# REQUIRED WORK
The data below should be restated word for word, pictures omitted.

── PROVIDED RECORDS ──

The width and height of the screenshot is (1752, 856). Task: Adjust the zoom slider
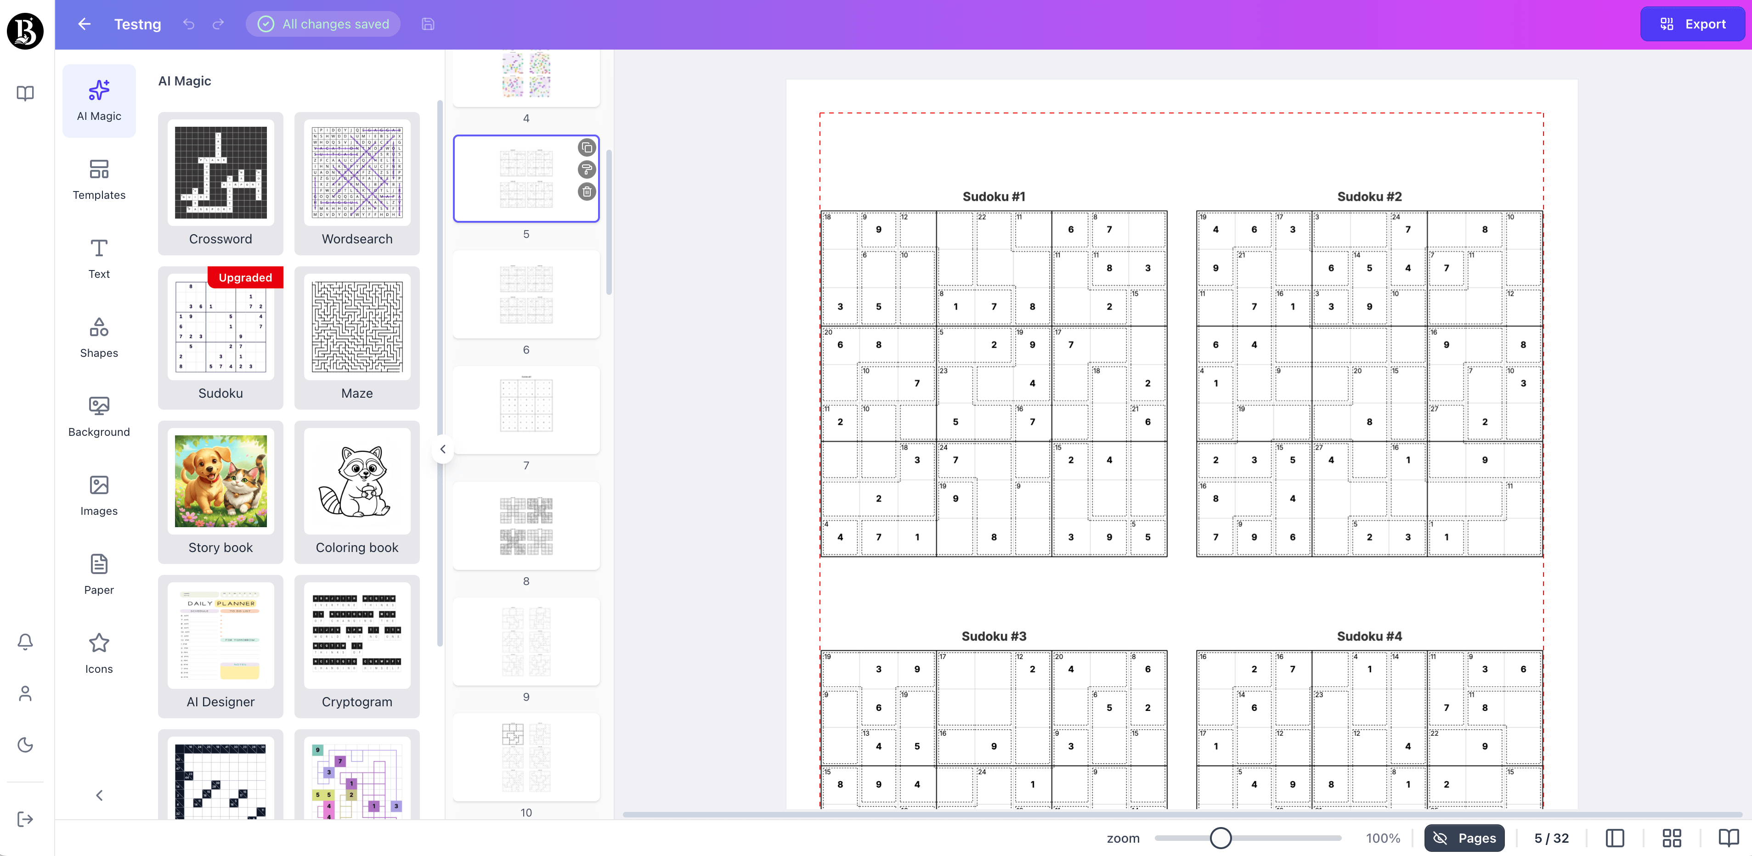click(1221, 838)
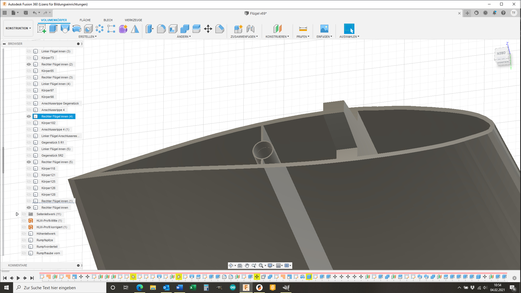
Task: Select the Höhenleitwerk browser item
Action: click(46, 234)
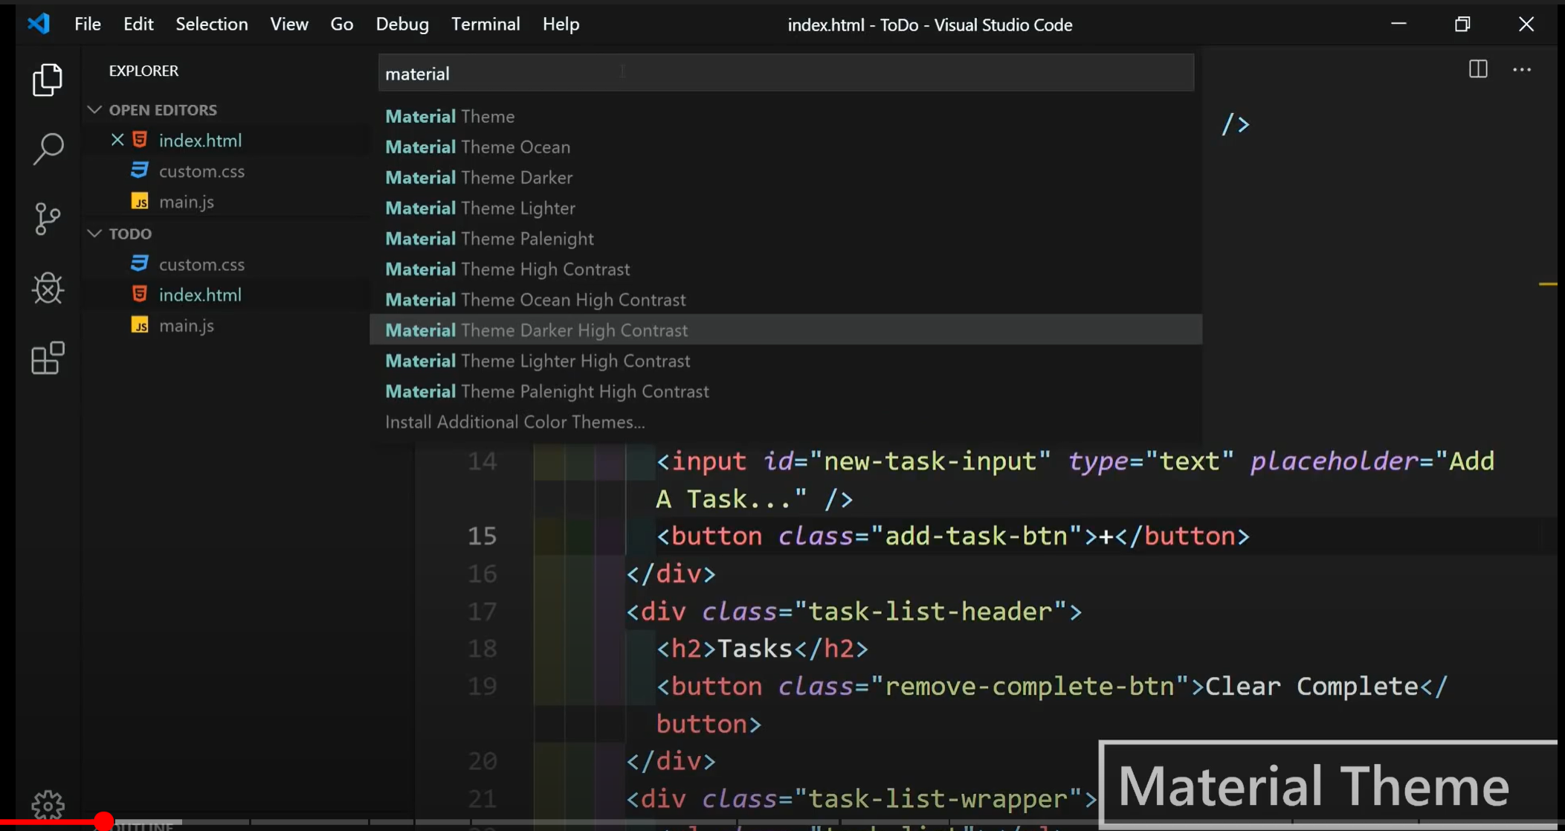This screenshot has height=831, width=1565.
Task: Open main.js in the TODO folder
Action: pos(186,326)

───

# TASK OUTPUT
The width and height of the screenshot is (1752, 856). Task: Adjust the zoom slider
click(1221, 838)
Task: Select the Höhenleitwerk browser item
Action: click(46, 234)
This screenshot has height=831, width=1565.
Task: Open main.js in the TODO folder
Action: pos(186,326)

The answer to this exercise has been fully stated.